- _Brano fornito_
☆ ☆ ☆

San Giovanni in Fiore torna al voto con un anno di anticipo rispetto alla scadenza naturale del mandato. La consultazione nasce dalla decadenza della sindaca Rosaria Succurro, eletta in Consiglio regionale, incarico incompatibile con la permanenza alla guida del Comune. Dopo la chiusura dei seggi, prevista per le 15, inizierà lo spoglio delle schede per eleggere il nuovo sindaco e rinnovare il Consiglio comunale. La sfida è a quattro candidati: Marco Ambrogio, Luigi Candalise, Giuseppe Belcastro e Antonio Barile. Una partita che si gioca tra continuità amministrativa, opposizione progressista, ritorni politici e civismo.

☆ ☆ ☆

- _Righe del dataset_
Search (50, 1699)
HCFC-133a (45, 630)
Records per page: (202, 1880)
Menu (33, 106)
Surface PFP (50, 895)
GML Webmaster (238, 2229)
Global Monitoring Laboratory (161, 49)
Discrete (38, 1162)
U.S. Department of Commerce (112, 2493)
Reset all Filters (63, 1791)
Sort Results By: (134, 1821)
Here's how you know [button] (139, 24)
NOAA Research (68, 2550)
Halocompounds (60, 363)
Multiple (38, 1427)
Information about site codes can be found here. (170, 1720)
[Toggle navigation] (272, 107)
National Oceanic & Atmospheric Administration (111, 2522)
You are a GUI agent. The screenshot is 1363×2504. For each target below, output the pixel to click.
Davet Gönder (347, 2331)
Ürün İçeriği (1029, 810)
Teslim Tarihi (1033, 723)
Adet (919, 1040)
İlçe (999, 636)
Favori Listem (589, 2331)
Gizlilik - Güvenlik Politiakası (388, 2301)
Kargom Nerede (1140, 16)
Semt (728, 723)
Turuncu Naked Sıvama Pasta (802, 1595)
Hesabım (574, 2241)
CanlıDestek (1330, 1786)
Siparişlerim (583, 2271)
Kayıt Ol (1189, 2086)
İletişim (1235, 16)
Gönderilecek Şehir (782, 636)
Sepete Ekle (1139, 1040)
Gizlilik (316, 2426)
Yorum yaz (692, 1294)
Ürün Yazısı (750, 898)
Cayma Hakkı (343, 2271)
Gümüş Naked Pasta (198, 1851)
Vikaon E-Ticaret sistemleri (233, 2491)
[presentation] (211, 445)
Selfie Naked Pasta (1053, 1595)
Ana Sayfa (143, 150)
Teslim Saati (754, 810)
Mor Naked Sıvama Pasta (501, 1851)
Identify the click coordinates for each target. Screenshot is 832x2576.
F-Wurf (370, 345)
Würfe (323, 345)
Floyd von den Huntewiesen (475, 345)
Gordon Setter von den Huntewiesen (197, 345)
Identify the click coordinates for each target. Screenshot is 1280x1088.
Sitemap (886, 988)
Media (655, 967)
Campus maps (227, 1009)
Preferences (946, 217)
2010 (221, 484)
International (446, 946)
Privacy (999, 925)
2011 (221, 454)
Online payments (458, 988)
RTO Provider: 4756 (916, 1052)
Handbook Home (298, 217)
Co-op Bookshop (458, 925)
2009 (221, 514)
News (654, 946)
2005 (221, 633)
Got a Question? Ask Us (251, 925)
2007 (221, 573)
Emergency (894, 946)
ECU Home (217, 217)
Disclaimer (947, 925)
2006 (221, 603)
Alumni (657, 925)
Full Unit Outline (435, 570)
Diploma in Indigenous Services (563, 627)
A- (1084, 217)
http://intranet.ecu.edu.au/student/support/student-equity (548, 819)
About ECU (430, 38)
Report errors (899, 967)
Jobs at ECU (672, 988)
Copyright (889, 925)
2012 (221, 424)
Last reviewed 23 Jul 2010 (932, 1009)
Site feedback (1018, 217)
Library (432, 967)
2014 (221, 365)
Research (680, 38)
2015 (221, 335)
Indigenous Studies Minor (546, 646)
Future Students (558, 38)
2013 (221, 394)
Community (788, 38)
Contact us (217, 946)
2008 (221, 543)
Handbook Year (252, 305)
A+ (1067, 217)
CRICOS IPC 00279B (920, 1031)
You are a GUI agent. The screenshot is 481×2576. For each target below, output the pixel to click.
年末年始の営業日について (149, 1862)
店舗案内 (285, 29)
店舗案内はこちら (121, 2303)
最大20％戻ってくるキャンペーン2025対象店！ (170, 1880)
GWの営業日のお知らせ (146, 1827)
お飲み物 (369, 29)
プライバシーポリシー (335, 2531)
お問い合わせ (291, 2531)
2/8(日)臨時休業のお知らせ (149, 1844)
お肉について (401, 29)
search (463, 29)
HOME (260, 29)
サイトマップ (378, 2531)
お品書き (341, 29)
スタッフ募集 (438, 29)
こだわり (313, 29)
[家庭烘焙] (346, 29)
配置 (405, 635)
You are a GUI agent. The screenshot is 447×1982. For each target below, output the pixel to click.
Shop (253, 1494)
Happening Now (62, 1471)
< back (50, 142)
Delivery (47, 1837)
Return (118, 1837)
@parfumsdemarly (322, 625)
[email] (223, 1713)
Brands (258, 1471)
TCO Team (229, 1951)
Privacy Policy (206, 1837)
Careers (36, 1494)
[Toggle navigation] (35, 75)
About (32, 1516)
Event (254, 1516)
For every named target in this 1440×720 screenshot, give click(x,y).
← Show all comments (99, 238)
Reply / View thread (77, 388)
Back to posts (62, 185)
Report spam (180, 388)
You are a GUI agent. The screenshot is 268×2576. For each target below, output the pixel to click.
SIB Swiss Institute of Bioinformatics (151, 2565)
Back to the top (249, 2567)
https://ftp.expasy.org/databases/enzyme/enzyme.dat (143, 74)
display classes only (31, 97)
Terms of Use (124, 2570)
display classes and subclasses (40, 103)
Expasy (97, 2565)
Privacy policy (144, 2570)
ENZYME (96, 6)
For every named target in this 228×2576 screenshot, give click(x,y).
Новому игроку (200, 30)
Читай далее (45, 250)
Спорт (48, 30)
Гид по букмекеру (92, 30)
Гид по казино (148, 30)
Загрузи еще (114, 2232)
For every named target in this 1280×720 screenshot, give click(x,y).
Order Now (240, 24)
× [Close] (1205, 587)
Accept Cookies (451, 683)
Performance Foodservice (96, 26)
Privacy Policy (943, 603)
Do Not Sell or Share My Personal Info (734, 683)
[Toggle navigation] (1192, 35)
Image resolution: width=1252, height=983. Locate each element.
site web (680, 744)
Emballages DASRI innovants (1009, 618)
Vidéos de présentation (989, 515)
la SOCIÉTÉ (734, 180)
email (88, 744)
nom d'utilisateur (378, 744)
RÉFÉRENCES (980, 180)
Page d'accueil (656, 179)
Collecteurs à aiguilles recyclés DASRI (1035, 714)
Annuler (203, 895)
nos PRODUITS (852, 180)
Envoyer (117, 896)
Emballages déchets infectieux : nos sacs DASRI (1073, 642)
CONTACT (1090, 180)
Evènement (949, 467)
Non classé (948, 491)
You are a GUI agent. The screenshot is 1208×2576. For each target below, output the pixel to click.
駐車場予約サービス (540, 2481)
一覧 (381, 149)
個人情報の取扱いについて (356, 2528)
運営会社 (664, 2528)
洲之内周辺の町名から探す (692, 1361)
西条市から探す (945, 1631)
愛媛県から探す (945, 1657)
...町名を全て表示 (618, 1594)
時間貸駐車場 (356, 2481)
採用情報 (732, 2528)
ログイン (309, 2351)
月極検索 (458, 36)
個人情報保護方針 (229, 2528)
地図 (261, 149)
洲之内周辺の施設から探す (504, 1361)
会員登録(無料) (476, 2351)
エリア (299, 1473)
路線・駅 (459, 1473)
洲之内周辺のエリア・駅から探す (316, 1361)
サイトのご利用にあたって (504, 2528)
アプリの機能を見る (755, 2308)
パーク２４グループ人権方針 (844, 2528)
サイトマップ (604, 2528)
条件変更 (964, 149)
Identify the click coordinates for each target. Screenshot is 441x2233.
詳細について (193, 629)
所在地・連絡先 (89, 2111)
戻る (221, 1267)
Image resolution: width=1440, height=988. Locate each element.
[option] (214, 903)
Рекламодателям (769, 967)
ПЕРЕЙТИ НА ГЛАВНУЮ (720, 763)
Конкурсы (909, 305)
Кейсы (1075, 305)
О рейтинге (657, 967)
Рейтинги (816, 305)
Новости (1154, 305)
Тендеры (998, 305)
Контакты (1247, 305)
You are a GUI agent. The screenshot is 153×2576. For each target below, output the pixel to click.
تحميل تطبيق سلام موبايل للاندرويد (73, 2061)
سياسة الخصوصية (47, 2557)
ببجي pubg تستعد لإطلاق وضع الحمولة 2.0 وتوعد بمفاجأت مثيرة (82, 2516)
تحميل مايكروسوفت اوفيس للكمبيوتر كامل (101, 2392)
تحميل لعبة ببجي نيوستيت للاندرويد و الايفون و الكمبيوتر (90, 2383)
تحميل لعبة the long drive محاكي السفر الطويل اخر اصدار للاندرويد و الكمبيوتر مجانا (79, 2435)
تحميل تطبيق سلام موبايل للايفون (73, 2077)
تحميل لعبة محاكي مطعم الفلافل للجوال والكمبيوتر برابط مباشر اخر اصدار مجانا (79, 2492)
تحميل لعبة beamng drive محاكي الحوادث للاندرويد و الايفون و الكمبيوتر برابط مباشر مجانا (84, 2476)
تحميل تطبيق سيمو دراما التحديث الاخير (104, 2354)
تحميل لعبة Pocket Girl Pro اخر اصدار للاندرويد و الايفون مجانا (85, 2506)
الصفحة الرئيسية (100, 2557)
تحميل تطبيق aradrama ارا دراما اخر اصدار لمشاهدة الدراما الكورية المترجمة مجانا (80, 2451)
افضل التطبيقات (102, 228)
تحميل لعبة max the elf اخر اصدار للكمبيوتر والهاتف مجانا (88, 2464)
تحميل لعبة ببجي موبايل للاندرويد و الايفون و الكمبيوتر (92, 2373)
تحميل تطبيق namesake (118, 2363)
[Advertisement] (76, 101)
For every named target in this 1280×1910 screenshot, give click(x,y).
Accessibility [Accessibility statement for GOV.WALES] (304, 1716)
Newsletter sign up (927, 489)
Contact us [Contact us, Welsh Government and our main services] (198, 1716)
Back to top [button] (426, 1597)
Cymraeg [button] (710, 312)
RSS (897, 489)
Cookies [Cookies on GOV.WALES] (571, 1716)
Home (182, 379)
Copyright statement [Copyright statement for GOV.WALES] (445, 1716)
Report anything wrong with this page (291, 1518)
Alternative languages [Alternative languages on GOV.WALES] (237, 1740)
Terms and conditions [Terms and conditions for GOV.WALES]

☆ ☆ ☆

- _Il compito_
Puoi continuare il brano sul voto anticipato a San Giovanni in Fiore, riprendendo subito dopo la sua ultima frase? Le righe del dataset non hanno alcun legame con il brano.

- _Esito del compito_
18.45 Si va verso il ballottaggio Ambrogio-Barile
Lo spoglio per le elezioni comunali di San Giovanni in Fiore ha superato la fase iniziale, arrivando a circa il 40% delle schede totali. Con 4.145 voti scrutinati sui 10.516 complessivi, il quadro dei consensi offre oggi le prime significative indicazioni sull’orientamento degli elettori.Al momento Ambrogio si attesta al 45,11% con 1.870 voti, seguito da Barile che raccoglie il 26,95% con 1.117 preferenze. Più indietro Candalise, che ottiene il 20,87% pari a 875 voti, e Belcastro, che si ferma al 7,07% con 293 voti.Saranno le prossime ore a chiarire se il trend attuale si consoliderà o se i rapporti di forza tra le liste subiranno variazioni significative.